- Instructions for the task
Find the lines in the material below that include the word "agent", count them, and give that count alone.

- Record excerpts
──────────────────────────────

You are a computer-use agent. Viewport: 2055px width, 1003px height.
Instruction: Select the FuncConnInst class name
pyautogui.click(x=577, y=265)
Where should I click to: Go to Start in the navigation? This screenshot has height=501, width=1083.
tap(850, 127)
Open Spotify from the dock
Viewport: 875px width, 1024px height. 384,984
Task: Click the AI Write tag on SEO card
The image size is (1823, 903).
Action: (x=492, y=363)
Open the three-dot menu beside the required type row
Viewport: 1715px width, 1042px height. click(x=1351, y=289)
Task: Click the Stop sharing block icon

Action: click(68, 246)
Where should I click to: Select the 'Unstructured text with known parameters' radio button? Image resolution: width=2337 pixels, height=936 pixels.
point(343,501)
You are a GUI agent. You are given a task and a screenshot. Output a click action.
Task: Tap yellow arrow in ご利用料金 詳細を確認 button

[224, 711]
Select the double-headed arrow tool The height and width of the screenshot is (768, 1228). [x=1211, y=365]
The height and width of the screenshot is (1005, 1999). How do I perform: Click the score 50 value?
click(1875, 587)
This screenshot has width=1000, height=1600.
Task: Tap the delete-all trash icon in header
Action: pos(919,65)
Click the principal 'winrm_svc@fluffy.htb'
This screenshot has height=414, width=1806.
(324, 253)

──────────────────────────────

- Your solution
2